梅花草在蒙医临床实践中用于治疗肝血痞、间热痞、内热痞、脉痞、肠协日痞和脏腑协日症，在临床上治疗黄疸型肝炎、咽喉炎、腮腺炎、脉管炎和肺结核等。目前开展了梅花草提取物在多种实体瘤中的抗肿瘤效果评估［8-10］，采用常规柱色谱法由梅花草的抗肿瘤活性成分-二氯甲烷和乙酸乙酯萃取物中分离得到11个单体化合物，如槲皮素、绿原酸、山奈酚、金丝桃苷、没食子酸和山奈酚-3-O-β-云香糖苷［10］。上述成分均有不同程度抗炎、抗氧化、抗肿瘤和抗病原微生物的作用，也为梅花草提取物抗Hp的治疗新途经提供了理论依据［11-14］。但其在抗菌消炎和胃黏膜保护中的作用尚未见相关报道。

中西医结合抑制Hp感染的模式在临床中可使患者受益最大化。Hp感染作为病因，基本等同于中医学理论中的“火邪”和“热邪”的概念。有研究［15-16］显示：脾胃湿热证的Hp感染患者与Hp阴性患者比较，其胃黏膜损伤程度明显加重。脾胃湿热证的人群由于湿热邪交阻于中焦，病邪难以祛除，正气日渐虚弱，久而久之滋生虫邪，该病理过程类似于现代医学中Hp定植和侵袭。Hp感染首先通过表达Bab A等外膜蛋白黏附于胃黏膜细胞上，通过表达Vac A和Cag A等蛋白诱发炎症和细胞损伤，进而增加胃黏膜通透性，利于其迁移。Bab A是Hp外膜蛋白基因，可特异性结合宿主细胞受体，赋予Hp持久定植能力；高毒力Hp菌株参与Cag A转运和宿主的炎症反应。Vac A能够破坏细胞内吞作用，抑制免疫细胞，导致免疫耐受和慢性感染。脾胃湿热作为病理基础，易于Hp感染，又可作为病理因素，进一步加剧胃黏膜的炎症反应，因此在治疗中注重除湿清热的中医思路，以观察具有清热除湿作用的梅花草对于Hp体内和体外的治疗效果。

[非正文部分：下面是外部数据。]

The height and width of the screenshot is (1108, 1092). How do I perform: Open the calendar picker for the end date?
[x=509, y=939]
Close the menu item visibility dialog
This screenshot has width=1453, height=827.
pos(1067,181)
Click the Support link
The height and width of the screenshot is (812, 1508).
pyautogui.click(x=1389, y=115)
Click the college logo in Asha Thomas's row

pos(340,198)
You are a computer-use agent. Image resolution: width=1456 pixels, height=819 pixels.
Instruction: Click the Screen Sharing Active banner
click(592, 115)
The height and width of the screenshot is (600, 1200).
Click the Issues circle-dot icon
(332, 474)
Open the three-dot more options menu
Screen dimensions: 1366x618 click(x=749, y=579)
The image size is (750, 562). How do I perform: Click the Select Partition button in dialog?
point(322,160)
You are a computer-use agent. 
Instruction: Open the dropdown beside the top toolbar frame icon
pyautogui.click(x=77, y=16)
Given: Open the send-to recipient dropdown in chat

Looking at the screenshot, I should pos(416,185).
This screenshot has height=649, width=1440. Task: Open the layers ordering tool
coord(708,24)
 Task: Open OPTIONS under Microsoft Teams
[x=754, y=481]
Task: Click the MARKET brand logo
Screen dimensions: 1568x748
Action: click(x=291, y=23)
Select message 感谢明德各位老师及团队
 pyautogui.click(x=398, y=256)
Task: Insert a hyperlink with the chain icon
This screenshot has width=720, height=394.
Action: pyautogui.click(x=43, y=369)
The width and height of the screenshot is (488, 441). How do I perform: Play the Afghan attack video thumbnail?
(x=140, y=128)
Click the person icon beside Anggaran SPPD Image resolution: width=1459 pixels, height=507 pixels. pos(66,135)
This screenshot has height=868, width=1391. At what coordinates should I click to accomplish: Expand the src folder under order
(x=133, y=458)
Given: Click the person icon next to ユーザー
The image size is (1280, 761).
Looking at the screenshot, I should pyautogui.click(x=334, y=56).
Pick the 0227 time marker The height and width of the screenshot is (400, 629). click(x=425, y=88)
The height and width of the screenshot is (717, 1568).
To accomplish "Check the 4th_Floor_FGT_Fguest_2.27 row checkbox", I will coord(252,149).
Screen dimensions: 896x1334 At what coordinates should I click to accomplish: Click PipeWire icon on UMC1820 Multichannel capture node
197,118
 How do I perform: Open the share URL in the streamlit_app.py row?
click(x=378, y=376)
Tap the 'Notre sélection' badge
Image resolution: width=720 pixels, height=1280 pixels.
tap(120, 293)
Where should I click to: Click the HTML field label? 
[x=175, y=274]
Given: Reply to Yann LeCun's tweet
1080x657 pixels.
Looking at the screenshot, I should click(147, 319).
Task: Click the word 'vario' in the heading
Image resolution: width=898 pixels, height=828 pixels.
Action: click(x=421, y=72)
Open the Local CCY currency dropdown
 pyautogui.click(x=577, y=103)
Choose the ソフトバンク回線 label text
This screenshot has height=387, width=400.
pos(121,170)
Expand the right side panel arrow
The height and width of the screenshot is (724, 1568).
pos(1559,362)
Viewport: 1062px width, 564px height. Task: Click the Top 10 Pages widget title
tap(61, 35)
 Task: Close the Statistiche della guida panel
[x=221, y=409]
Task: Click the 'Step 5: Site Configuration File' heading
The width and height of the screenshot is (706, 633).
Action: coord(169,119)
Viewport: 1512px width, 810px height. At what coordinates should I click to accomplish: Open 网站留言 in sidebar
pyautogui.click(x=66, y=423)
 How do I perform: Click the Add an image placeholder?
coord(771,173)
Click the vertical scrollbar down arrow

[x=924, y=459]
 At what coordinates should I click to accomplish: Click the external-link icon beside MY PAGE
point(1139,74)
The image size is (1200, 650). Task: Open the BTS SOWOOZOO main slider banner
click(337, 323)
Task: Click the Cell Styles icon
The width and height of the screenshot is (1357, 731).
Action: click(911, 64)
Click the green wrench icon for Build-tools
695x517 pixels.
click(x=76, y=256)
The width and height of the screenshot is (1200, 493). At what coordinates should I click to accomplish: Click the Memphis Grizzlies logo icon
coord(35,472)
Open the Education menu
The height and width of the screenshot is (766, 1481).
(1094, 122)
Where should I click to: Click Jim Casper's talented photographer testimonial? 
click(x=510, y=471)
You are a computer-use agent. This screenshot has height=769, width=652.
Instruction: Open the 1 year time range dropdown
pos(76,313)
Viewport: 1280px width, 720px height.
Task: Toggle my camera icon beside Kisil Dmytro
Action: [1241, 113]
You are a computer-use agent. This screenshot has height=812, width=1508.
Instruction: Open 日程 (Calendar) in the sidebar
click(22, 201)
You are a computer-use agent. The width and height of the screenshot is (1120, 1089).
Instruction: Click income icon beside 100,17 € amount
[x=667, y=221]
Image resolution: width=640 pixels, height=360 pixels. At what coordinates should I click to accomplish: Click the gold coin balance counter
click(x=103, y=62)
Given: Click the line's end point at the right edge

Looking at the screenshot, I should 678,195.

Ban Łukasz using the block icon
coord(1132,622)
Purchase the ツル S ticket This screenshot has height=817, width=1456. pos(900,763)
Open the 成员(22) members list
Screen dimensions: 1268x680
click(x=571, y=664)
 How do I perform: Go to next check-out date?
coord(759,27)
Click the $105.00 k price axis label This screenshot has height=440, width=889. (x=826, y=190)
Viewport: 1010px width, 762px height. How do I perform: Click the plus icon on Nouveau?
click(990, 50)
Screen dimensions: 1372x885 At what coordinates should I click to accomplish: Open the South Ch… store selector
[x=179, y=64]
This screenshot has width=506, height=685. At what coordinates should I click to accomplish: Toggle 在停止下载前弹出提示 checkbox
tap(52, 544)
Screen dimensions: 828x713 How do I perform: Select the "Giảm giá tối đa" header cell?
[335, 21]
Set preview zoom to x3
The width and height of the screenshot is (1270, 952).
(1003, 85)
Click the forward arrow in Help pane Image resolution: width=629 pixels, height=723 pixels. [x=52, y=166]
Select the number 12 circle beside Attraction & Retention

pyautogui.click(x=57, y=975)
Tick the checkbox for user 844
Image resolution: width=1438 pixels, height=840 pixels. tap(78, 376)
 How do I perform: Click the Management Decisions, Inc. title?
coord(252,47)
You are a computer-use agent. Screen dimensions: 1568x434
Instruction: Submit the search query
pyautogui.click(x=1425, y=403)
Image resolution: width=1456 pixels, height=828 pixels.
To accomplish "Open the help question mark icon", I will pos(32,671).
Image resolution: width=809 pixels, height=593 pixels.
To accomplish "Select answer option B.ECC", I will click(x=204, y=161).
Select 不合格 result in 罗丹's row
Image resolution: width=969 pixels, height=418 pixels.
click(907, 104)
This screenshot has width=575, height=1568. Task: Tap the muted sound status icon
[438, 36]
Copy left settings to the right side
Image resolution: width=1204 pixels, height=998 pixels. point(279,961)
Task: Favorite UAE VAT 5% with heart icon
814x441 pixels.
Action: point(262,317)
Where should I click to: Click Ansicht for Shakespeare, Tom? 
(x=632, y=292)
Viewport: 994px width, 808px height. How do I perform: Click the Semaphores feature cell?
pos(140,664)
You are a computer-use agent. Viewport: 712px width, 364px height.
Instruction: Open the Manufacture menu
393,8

Hp可诱发多种胃部疾病，其机制可能与Hp产生多种酶、破坏黏膜结构、分泌毒素和损伤免疫等有关。临床常采用铋剂四联对Hp感染者进行治疗，但近年来随着Hp耐药性增加，疗效逐渐降低。现阶段联合中医治疗可提高疗效，如传统三联或四联联用荆花胃康、半夏泻心汤和香砂六君子汤等，均呈现了一定的组合优势［17-20］。本研究结果显示：梅花草可协同Hp根除和具有保护胃黏膜的作用，归结为清热解毒之效，可有效提高Hp的根除率。证实梅花草提取物可在体内外有效抑制Hp生长、定植和侵袭能力，保护和修复胃黏膜，降低Hp感染后IL-8和TNF-α水平，保护胃黏膜亚细胞器结构的完整性，如线粒体和微绒毛结构，当联合三联或四联时，Hp根除和胃黏膜修复效果更佳。

综上所述，梅花草提取物可以作为抗Hp治疗的候选药物，配合传统三联或四联疗法，可提高Hp根除效果，同时有效改善胃黏膜的炎症状态，促进黏膜修复，具有潜在的临床转化应用价值。